A critical vulnerability has been identified in the Mojoomla WPCHURCH plugin, which could allow a remote, unauthenticated attacker to access and manipulate the website's database. Successful exploitation could lead to the theft of sensitive information, such as user data and credentials, or a complete compromise of the affected website's data integrity.

The vulnerability is a Blind SQL Injection, which results from the application's failure to properly sanitize user-supplied input before incorporating it into an SQL query. An attacker can submit specially crafted input to a vulnerable parameter, which is then executed by the back-end database. Because this is a "blind" SQL injection, the attacker does not receive direct output from the database in the web response. Instead, they must infer data by observing the application's behavior—such as differences in response times or content—to true/false questions posed to the database, allowing them to exfiltrate data piece by piece.

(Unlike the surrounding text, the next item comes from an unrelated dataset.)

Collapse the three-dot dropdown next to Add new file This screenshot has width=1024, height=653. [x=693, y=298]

This vulnerability is rated as critical severity with a CVSS score of 9.3. Exploitation could have a severe impact on the business, leading to a significant data breach. An attacker could exfiltrate the entire contents of the database, including sensitive user information, administrator credentials, and other confidential data. This could result in direct financial loss, severe reputational damage, loss of customer trust, and potential regulatory fines for non-compliance with data protection standards.

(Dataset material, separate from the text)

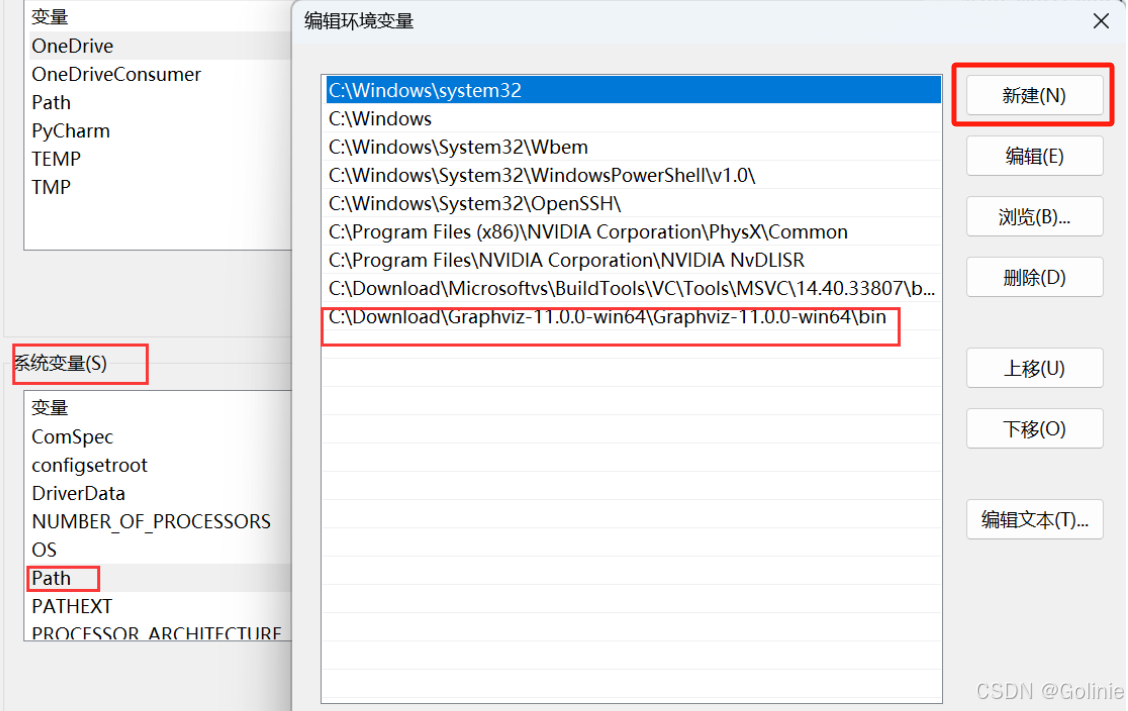Select the TEMP user variable
1128x711 pixels.
55,158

Immediate Action: Immediately update the Mojoomla WPCHURCH plugin to the latest version available (newer than 2.7.0) which addresses this vulnerability. After patching, it is crucial to monitor for any signs of post-patch exploitation attempts and review historical access logs for indicators of compromise that may have occurred before the patch was applied.

Proactive Monitoring: Implement enhanced monitoring of web server and database logs. Look for suspicious requests containing SQL keywords (e.g., UNION, SELECT, SLEEP(), ' OR '1'='1') or time-based queries aimed at the application. Monitor for an unusual number of requests or unexpectedly long database response times, as these can be indicators of a Blind SQL injection attack in progress.

Compensating Controls: If immediate patching is not feasible, implement a Web Application Firewall (WAF) with a ruleset designed to detect and block SQL injection attacks. Additionally, ensure the database user account associated with the web application operates with the principle of least privilege, limiting an attacker's ability to read from sensitive tables or modify the database structure.

Public Exploit Available: false

Given the critical severity (CVSS 9.3) of this vulnerability, immediate action is required. Organizations using the affected versions of the Mojoomla WPCHURCH plugin must prioritize applying the vendor-supplied patch to mitigate the risk of a data breach. Although this vulnerability is not currently listed on the CISA KEV catalog, its high potential for impact makes it an attractive target for attackers. Proactive remediation is essential to prevent potential data compromise and protect sensitive organizational and customer data.